*** RECORDS SUPPLIED
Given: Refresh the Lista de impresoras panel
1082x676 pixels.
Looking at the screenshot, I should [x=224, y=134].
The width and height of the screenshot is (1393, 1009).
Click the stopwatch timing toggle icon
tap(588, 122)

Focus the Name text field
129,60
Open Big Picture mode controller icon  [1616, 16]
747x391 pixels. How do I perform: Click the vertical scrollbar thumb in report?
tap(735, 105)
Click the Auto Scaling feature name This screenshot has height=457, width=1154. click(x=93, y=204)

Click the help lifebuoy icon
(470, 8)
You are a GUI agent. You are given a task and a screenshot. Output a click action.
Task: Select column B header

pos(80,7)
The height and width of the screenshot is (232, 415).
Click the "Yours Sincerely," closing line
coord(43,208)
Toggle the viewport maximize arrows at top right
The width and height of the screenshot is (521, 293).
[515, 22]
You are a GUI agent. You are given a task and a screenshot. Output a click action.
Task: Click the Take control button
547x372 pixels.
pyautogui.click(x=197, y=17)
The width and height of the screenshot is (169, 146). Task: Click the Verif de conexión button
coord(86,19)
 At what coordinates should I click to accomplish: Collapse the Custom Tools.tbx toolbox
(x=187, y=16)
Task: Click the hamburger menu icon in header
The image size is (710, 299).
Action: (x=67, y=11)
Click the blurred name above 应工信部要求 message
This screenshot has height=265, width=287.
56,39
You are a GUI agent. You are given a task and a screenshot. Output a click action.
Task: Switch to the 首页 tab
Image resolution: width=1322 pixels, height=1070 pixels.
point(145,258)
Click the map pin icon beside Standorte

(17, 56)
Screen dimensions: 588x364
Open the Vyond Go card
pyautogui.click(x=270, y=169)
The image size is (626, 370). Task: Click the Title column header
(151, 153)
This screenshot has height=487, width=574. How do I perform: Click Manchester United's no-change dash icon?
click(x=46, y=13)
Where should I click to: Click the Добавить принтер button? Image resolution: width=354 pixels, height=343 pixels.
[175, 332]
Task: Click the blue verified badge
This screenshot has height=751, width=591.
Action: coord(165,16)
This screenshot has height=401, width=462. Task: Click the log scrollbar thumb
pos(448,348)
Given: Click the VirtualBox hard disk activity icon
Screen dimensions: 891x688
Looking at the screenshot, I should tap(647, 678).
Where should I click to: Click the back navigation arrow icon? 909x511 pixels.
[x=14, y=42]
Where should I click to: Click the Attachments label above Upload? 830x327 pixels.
******
SHORT TASK: Reproduce the part that opens with the line containing "Where should I click to: Click the Добавить" and runs through the end of the rows, swapping "scrollbar thumb" for "scroll handle" and leaving everything else unchanged.

WRITTEN REPLY:
Where should I click to: Click the Добавить принтер button? Image resolution: width=354 pixels, height=343 pixels.
[175, 332]
Task: Click the blue verified badge
This screenshot has height=751, width=591.
Action: coord(165,16)
This screenshot has height=401, width=462. Task: Click the log scroll handle
pos(448,348)
Given: Click the VirtualBox hard disk activity icon
Screen dimensions: 891x688
Looking at the screenshot, I should tap(647, 678).
Where should I click to: Click the back navigation arrow icon? 909x511 pixels.
[x=14, y=42]
Where should I click to: Click the Attachments label above Upload? 830x327 pixels.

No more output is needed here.